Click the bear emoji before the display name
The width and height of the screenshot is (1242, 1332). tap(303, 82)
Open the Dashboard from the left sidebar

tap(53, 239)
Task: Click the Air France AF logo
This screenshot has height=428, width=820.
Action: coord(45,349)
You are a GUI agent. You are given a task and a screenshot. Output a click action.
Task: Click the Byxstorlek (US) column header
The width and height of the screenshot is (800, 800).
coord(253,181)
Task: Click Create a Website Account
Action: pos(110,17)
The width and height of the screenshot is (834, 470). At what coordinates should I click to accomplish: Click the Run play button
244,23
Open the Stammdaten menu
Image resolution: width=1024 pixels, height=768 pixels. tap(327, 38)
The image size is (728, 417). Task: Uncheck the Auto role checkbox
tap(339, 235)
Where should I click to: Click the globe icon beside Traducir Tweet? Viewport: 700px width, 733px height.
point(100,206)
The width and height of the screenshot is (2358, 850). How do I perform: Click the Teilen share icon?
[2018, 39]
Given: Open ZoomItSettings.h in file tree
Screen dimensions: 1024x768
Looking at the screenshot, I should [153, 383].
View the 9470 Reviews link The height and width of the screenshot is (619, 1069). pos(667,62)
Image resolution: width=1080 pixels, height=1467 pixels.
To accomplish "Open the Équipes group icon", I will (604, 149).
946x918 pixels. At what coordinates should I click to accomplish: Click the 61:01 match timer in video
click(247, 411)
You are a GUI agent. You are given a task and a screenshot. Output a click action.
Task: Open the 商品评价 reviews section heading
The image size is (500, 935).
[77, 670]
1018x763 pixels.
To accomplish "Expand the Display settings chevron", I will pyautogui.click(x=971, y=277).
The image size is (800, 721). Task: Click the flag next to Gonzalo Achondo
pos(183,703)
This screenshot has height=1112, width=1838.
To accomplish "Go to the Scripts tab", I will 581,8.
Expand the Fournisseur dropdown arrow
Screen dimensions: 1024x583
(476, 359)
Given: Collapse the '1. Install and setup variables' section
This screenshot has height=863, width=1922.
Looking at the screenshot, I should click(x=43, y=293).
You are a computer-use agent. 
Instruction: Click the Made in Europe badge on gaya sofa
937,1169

------------------------------------

#### [What the task requires]
Based on the records above, count the lines in which "will" occurs and provide only the number.

#### [Response]
3